Specifically, your points of attention are:
- Playability: neck shape is certainly one of the main factors, but so is neck stiffness as well. Two necks with exactly the same thickness and shape can play radically different, and some ES-335 are notoriously hard to play.
- Resonance: we all love a super resonant guitar, it seems like a no brainer. Not so much with semi-hollow guitars. Great acoustic resonance means greater probability of having dead spots caused by phase cancellations, and believe me, a dead upper A or G note on the G string's 14th or 12th fret will kill the playing experience for you.
- Weight: semi-hollow does not equal comfortable, lightweight. Many ES-335s are in the 9+ lbs range, and make a LP feel like a Parker Fly. I am not debating the tonal merits of light vs heavy weight, rather just the playing experience of holding a large, heavy guitar for extended periods of time.
- Pickups: the ES-335 has clearly a stronger acoustic voice compared to a solid body, so be careful on your choice of pickups. Yes, a lower output PAF wind with a touch of microphonic sounds like a sensible choice, but it will feedback more easily and it will sound "wimpier" on those clean tones. Believe it or not, I have listened to great, very righteous ES-335 tones courtesy of a DiMarzio ToneZone, pretty much one of the most bass-heavy, high gain pickups you can buy!
So, and this might sound controversial to some, buying a ES-335 sight unseen, however reputable the builder, is not a good idea. Custom Shop ES-335 59 reissues, Collings I-35s, Heritage, and many other smaller builder ES-335 style guitars are beautiful, well built, any superlative you can think of.
Will all of them consistently sound and play great? Not necessarily. Can you expect the same variance between dogs and golden ones among them as you would with a solid body guitar of equal stature? No. Semi-hollow guitars are more "complex", in construction and tone.
So, in practice, what I recommend is to choose among as many instruments in stock that you can find, and always play before you buy.
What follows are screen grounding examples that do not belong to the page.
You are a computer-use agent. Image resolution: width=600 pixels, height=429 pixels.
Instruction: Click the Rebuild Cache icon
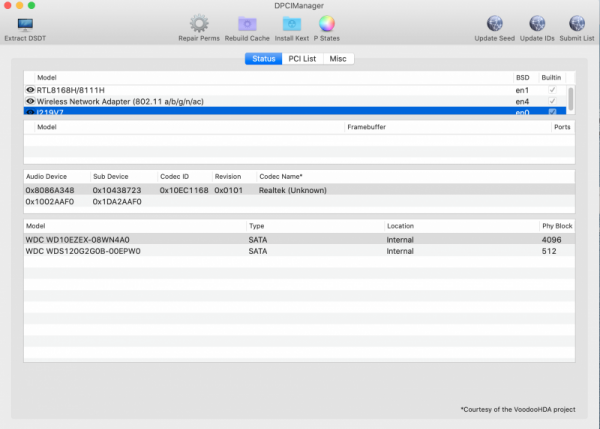[x=246, y=24]
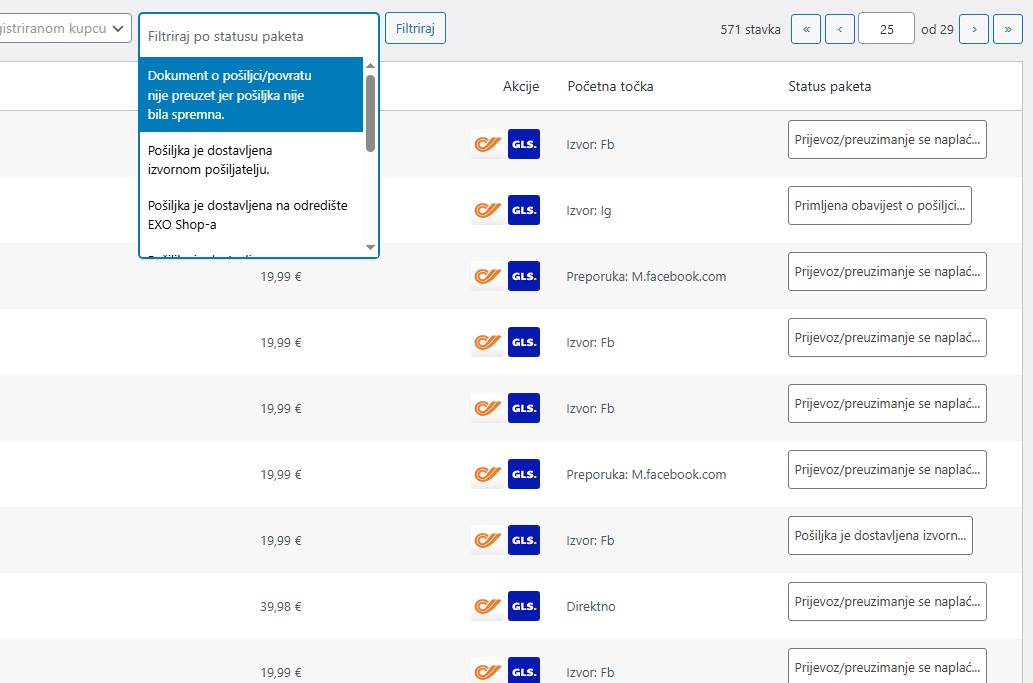Screen dimensions: 1033x683
Task: Go to the next page of orders
Action: click(x=973, y=29)
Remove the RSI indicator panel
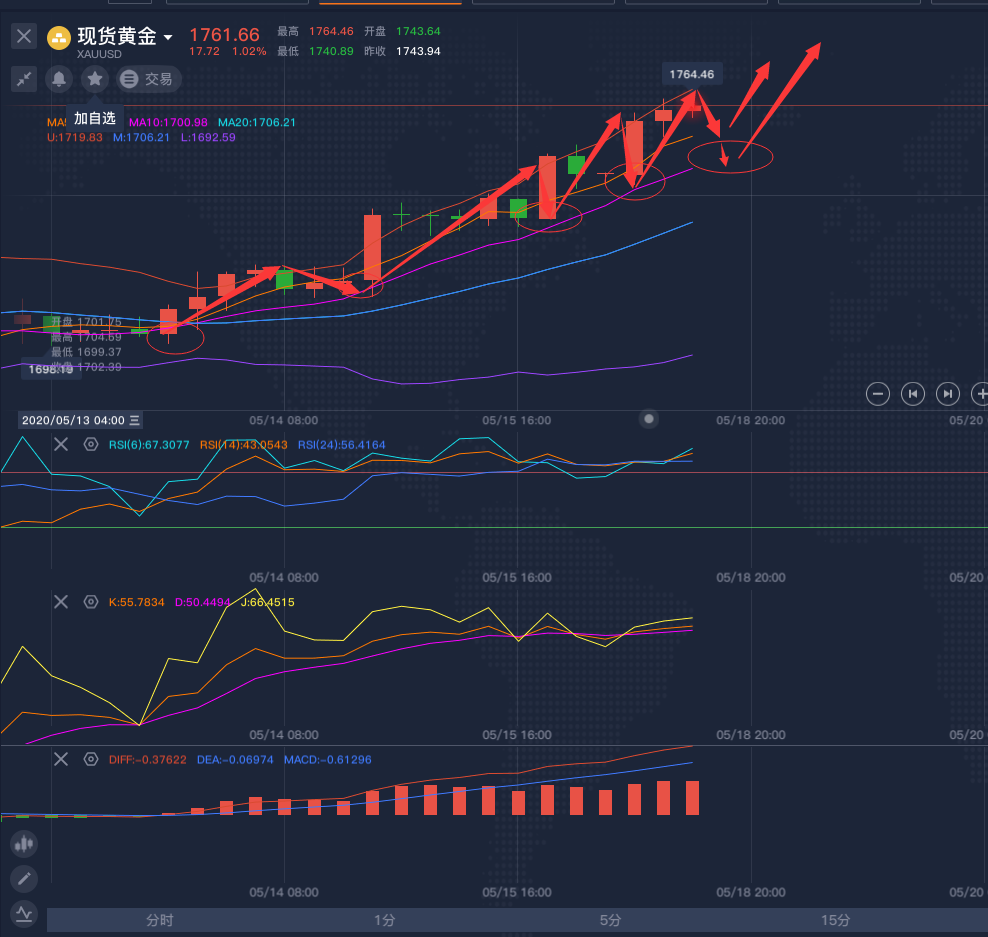The height and width of the screenshot is (937, 988). pos(61,445)
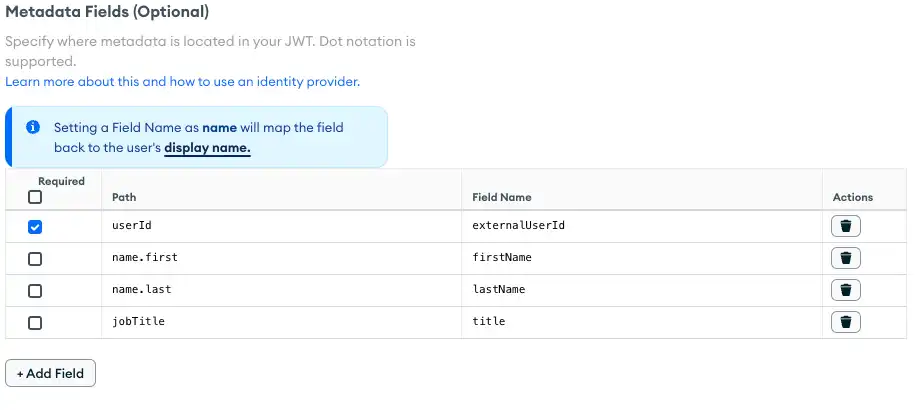Click the blue info icon in banner

click(x=33, y=128)
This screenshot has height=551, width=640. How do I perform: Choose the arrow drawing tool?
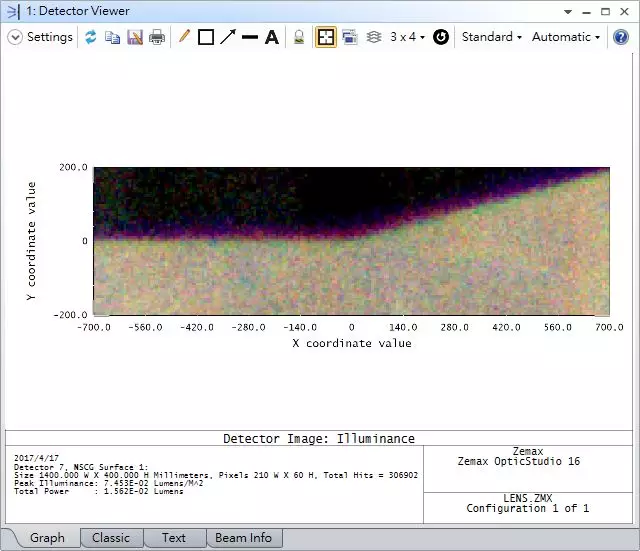tap(228, 37)
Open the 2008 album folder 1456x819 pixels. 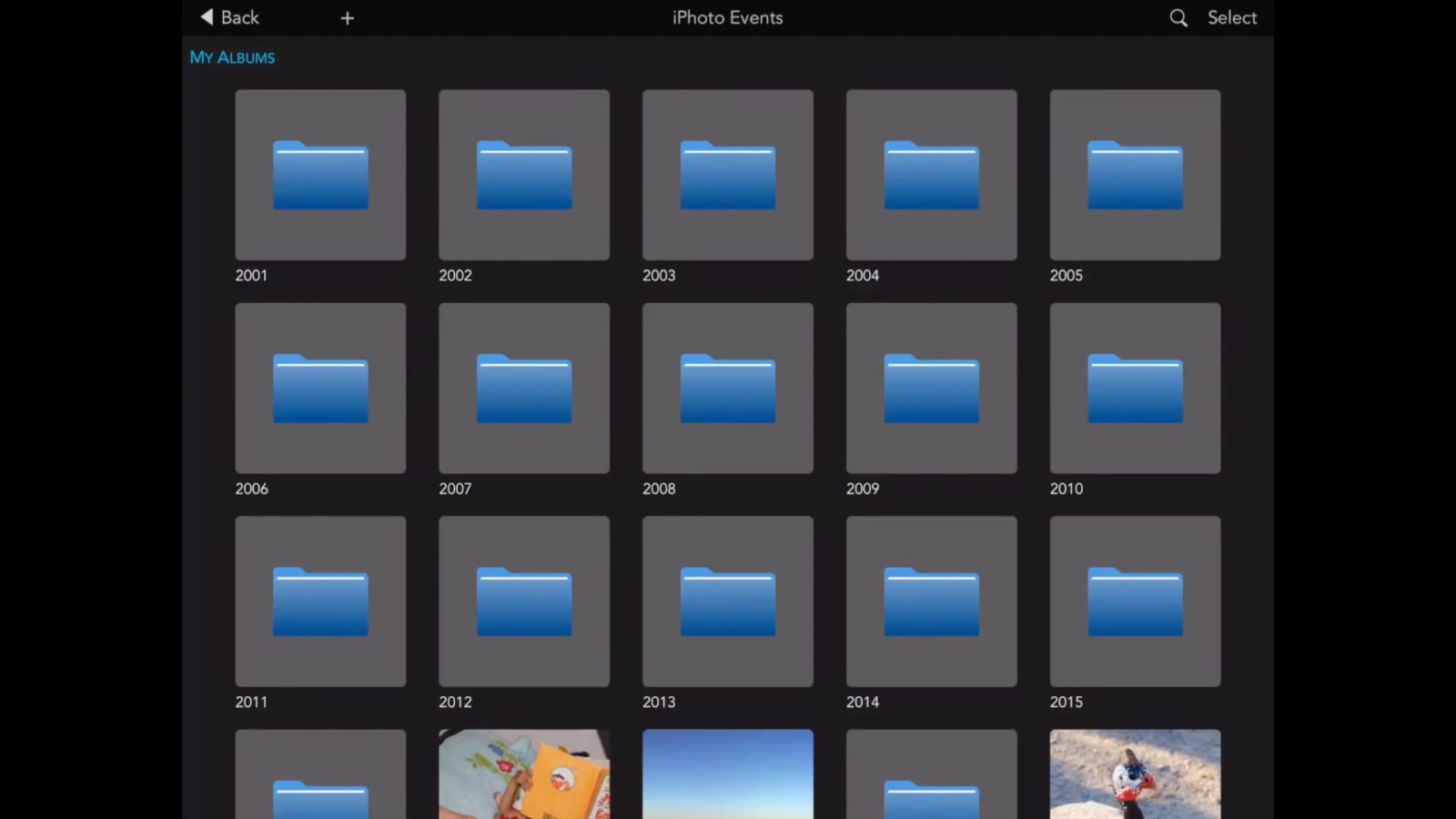(728, 388)
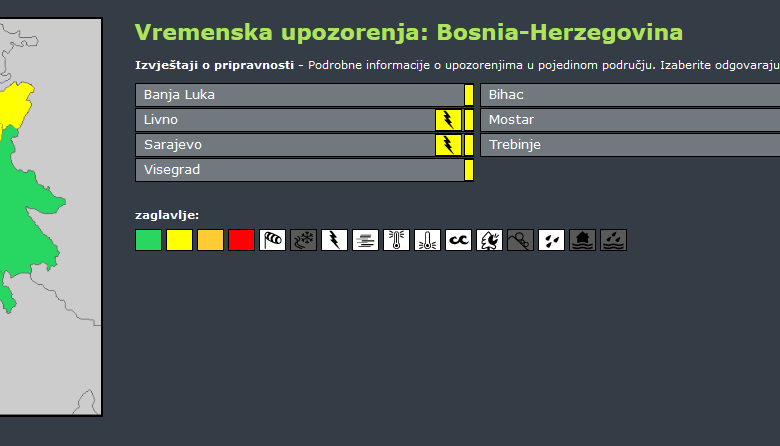Click the avalanche legend icon

[x=520, y=240]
Recent production, mid-90s to today, Made in USA (as opposed to strictly Custom Shop) ES-335s are plentiful, good value, and you can definitely find the proverbial diamond in the rough among them.
Higher end ones, you generally get what you pay for, but here again, play them first.
I play my I-35lc through solid state amps such as Quilter and Polytone and it sounds great.Collings I-35 hands down. No Question. Your money will go light years further in terms of build quality, and also sound...assuming you have a good quality tube amp. If you compare an I-35 and a Gibson 335 playing through a $22 Mini Amp, some clown can say the Gibson sounds better all day long, and have half a chance at appearing to be right - they'll both sound like garbage.